**Aim of the exercise**. Rewrite each line of the data below as an item in a numbered list, leaving out the blank lines.

**Data from a source**.

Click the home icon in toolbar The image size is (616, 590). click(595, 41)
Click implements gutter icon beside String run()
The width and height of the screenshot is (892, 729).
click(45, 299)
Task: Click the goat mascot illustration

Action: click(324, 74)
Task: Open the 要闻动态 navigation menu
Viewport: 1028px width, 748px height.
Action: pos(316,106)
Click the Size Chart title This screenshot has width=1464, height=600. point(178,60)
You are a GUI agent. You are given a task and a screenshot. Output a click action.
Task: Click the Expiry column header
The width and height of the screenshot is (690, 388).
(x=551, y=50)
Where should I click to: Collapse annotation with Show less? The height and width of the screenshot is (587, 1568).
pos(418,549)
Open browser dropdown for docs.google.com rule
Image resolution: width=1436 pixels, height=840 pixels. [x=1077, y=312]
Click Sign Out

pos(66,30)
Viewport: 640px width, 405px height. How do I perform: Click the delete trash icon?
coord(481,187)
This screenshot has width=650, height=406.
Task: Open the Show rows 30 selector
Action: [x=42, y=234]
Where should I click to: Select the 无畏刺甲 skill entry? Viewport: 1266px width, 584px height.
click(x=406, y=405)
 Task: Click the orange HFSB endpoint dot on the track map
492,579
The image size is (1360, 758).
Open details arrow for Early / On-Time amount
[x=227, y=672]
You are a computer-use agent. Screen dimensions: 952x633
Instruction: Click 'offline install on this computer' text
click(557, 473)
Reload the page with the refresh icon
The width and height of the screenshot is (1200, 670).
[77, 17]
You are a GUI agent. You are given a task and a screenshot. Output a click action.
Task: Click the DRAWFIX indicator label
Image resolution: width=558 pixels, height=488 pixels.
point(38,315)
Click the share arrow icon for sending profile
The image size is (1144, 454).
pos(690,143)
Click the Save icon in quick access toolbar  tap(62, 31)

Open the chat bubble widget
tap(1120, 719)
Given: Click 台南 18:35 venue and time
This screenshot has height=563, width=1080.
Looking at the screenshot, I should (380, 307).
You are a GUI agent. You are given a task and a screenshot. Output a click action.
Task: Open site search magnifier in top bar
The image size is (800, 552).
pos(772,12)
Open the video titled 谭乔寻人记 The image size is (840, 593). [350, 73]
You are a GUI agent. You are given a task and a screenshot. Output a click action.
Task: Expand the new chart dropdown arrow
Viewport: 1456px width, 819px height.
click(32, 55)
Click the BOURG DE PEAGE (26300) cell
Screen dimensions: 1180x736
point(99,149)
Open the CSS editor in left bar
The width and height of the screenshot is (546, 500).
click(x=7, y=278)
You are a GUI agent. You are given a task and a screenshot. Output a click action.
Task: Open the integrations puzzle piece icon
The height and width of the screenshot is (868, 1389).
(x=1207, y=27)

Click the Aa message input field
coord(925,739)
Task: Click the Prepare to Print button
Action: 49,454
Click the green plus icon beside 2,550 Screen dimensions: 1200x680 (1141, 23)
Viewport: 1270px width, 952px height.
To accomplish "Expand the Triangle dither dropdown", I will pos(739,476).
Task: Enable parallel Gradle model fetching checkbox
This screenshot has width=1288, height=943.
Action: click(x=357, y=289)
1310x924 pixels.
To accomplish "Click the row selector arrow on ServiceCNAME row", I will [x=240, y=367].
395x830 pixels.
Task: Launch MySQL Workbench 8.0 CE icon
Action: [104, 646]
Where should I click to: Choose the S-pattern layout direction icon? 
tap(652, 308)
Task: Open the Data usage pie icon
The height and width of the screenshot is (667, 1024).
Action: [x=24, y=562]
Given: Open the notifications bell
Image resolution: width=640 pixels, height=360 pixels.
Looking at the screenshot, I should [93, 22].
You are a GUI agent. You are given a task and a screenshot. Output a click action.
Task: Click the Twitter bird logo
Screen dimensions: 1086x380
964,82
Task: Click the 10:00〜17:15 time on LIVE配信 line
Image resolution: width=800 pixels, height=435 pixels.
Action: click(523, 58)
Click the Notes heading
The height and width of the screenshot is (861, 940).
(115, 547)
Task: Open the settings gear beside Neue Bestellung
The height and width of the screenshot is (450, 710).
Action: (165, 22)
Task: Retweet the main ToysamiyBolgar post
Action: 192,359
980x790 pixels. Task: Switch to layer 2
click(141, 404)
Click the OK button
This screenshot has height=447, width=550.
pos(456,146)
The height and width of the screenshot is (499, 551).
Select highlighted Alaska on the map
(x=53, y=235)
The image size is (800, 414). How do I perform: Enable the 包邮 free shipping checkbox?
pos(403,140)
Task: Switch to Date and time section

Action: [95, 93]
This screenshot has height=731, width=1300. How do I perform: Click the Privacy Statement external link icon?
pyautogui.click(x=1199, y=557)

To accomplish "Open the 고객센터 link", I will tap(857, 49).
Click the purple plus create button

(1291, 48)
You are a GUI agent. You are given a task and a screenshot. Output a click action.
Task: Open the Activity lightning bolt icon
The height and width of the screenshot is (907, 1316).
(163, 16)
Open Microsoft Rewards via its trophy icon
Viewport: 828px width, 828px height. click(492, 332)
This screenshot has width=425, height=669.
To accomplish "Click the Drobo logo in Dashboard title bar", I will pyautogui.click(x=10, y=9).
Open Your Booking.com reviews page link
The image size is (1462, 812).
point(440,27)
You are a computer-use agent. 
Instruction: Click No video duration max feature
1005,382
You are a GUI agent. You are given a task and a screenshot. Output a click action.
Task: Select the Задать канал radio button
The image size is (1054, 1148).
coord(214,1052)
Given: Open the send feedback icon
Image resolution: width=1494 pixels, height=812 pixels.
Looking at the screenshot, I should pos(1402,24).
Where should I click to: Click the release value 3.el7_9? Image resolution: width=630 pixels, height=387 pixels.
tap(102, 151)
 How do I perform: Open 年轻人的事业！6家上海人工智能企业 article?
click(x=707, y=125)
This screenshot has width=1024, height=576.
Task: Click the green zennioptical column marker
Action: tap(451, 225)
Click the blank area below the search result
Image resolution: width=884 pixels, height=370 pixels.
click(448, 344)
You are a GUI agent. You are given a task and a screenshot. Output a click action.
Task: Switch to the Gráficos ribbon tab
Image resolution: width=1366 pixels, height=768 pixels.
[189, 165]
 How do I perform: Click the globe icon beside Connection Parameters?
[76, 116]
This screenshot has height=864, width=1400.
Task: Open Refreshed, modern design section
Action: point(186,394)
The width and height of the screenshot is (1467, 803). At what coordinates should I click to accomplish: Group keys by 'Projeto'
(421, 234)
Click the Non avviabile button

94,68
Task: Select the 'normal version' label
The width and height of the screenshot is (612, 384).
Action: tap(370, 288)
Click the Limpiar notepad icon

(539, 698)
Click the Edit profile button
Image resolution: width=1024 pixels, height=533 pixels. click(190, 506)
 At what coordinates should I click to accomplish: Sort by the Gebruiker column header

**Response to the exercise**.
1. Click the home icon in toolbar The image size is (616, 590). click(595, 41)
2. Click implements gutter icon beside String run()
3. The width and height of the screenshot is (892, 729).
4. click(45, 299)
5. Task: Click the goat mascot illustration
6. Action: click(324, 74)
7. Task: Open the 要闻动态 navigation menu
8. Viewport: 1028px width, 748px height.
9. Action: pos(316,106)
10. Click the Size Chart title This screenshot has width=1464, height=600. point(178,60)
11. You are a GUI agent. You are given a task and a screenshot. Output a click action.
12. Task: Click the Expiry column header
13. The width and height of the screenshot is (690, 388).
14. (x=551, y=50)
15. Where should I click to: Collapse annotation with Show less? The height and width of the screenshot is (587, 1568).
16. pos(418,549)
17. Open browser dropdown for docs.google.com rule
18. Image resolution: width=1436 pixels, height=840 pixels. [x=1077, y=312]
19. Click Sign Out
20. pos(66,30)
21. Viewport: 640px width, 405px height. How do I perform: Click the delete trash icon?
22. coord(481,187)
23. This screenshot has width=650, height=406.
24. Task: Open the Show rows 30 selector
25. Action: [x=42, y=234]
26. Where should I click to: Select the 无畏刺甲 skill entry? Viewport: 1266px width, 584px height.
27. click(x=406, y=405)
28.  Task: Click the orange HFSB endpoint dot on the track map
29. 492,579
30. The image size is (1360, 758).
31. Open details arrow for Early / On-Time amount
32. [x=227, y=672]
33. You are a computer-use agent. Screen dimensions: 952x633
34. Instruction: Click 'offline install on this computer' text
35. click(557, 473)
36. Reload the page with the refresh icon
37. The width and height of the screenshot is (1200, 670).
38. [77, 17]
39. You are a GUI agent. You are given a task and a screenshot. Output a click action.
40. Task: Click the DRAWFIX indicator label
41. Image resolution: width=558 pixels, height=488 pixels.
42. point(38,315)
43. Click the share arrow icon for sending profile
44. The image size is (1144, 454).
45. pos(690,143)
46. Click the Save icon in quick access toolbar  tap(62, 31)
47. Open the chat bubble widget
48. tap(1120, 719)
49. Given: Click 台南 18:35 venue and time
50. This screenshot has height=563, width=1080.
51. Looking at the screenshot, I should (380, 307).
52. You are a GUI agent. You are given a task and a screenshot. Output a click action.
53. Task: Open site search magnifier in top bar
54. The image size is (800, 552).
55. pos(772,12)
56. Open the video titled 谭乔寻人记 The image size is (840, 593). [350, 73]
57. You are a GUI agent. You are given a task and a screenshot. Output a click action.
58. Task: Expand the new chart dropdown arrow
59. Viewport: 1456px width, 819px height.
60. click(32, 55)
61. Click the BOURG DE PEAGE (26300) cell
62. Screen dimensions: 1180x736
63. point(99,149)
64. Open the CSS editor in left bar
65. The width and height of the screenshot is (546, 500).
66. click(x=7, y=278)
67. You are a GUI agent. You are given a task and a screenshot. Output a click action.
68. Task: Open the integrations puzzle piece icon
69. The height and width of the screenshot is (868, 1389).
70. (x=1207, y=27)
71. Click the Aa message input field
72. coord(925,739)
73. Task: Click the Prepare to Print button
74. Action: 49,454
75. Click the green plus icon beside 2,550 Screen dimensions: 1200x680 (1141, 23)
76. Viewport: 1270px width, 952px height.
77. To accomplish "Expand the Triangle dither dropdown", I will pos(739,476).
78. Task: Enable parallel Gradle model fetching checkbox
79. This screenshot has width=1288, height=943.
80. Action: click(x=357, y=289)
81. 1310x924 pixels.
82. To accomplish "Click the row selector arrow on ServiceCNAME row", I will [x=240, y=367].
83. 395x830 pixels.
84. Task: Launch MySQL Workbench 8.0 CE icon
85. Action: [104, 646]
86. Where should I click to: Choose the S-pattern layout direction icon? 
87. tap(652, 308)
88. Task: Open the Data usage pie icon
89. The height and width of the screenshot is (667, 1024).
90. Action: [x=24, y=562]
91. Given: Open the notifications bell
92. Image resolution: width=640 pixels, height=360 pixels.
93. Looking at the screenshot, I should [93, 22].
94. You are a GUI agent. You are given a task and a screenshot. Output a click action.
95. Task: Click the Twitter bird logo
96. Screen dimensions: 1086x380
97. 964,82
98. Task: Click the 10:00〜17:15 time on LIVE配信 line
99. Image resolution: width=800 pixels, height=435 pixels.
100. Action: click(523, 58)
101. Click the Notes heading
102. The height and width of the screenshot is (861, 940).
103. (115, 547)
104. Task: Open the settings gear beside Neue Bestellung
105. The height and width of the screenshot is (450, 710).
106. Action: (165, 22)
107. Task: Retweet the main ToysamiyBolgar post
108. Action: 192,359
109. 980x790 pixels. Task: Switch to layer 2
110. click(141, 404)
111. Click the OK button
112. This screenshot has height=447, width=550.
113. pos(456,146)
114. The height and width of the screenshot is (499, 551).
115. Select highlighted Alaska on the map
116. (x=53, y=235)
117. The image size is (800, 414). How do I perform: Enable the 包邮 free shipping checkbox?
118. pos(403,140)
119. Task: Switch to Date and time section
120. Action: [95, 93]
121. This screenshot has height=731, width=1300. How do I perform: Click the Privacy Statement external link icon?
122. pyautogui.click(x=1199, y=557)
123. To accomplish "Open the 고객센터 link", I will tap(857, 49).
124. Click the purple plus create button
125. (1291, 48)
126. You are a GUI agent. You are given a task and a screenshot. Output a click action.
127. Task: Open the Activity lightning bolt icon
128. The height and width of the screenshot is (907, 1316).
129. (163, 16)
130. Open Microsoft Rewards via its trophy icon
131. Viewport: 828px width, 828px height. click(492, 332)
132. This screenshot has width=425, height=669.
133. To accomplish "Click the Drobo logo in Dashboard title bar", I will pyautogui.click(x=10, y=9).
134. Open Your Booking.com reviews page link
135. The image size is (1462, 812).
136. point(440,27)
137. You are a computer-use agent. 
138. Instruction: Click No video duration max feature
139. 1005,382
140. You are a GUI agent. You are given a task and a screenshot. Output a click action.
141. Task: Select the Задать канал radio button
142. The image size is (1054, 1148).
143. coord(214,1052)
144. Given: Open the send feedback icon
145. Image resolution: width=1494 pixels, height=812 pixels.
146. Looking at the screenshot, I should pos(1402,24).
147. Where should I click to: Click the release value 3.el7_9? Image resolution: width=630 pixels, height=387 pixels.
148. tap(102, 151)
149.  How do I perform: Open 年轻人的事业！6家上海人工智能企业 article?
150. click(x=707, y=125)
151. This screenshot has width=1024, height=576.
152. Task: Click the green zennioptical column marker
153. Action: tap(451, 225)
154. Click the blank area below the search result
155. Image resolution: width=884 pixels, height=370 pixels.
156. click(448, 344)
157. You are a GUI agent. You are given a task and a screenshot. Output a click action.
158. Task: Switch to the Gráficos ribbon tab
159. Image resolution: width=1366 pixels, height=768 pixels.
160. [189, 165]
161.  How do I perform: Click the globe icon beside Connection Parameters?
162. [76, 116]
163. This screenshot has height=864, width=1400.
164. Task: Open Refreshed, modern design section
165. Action: point(186,394)
166. The width and height of the screenshot is (1467, 803). At what coordinates should I click to accomplish: Group keys by 'Projeto'
167. (421, 234)
168. Click the Non avviabile button
169. 94,68
170. Task: Select the 'normal version' label
171. The width and height of the screenshot is (612, 384).
172. Action: tap(370, 288)
173. Click the Limpiar notepad icon
174. (539, 698)
175. Click the Edit profile button
176. Image resolution: width=1024 pixels, height=533 pixels. click(190, 506)
177.  At what coordinates should I click to accomplish: Sort by the Gebruiker column header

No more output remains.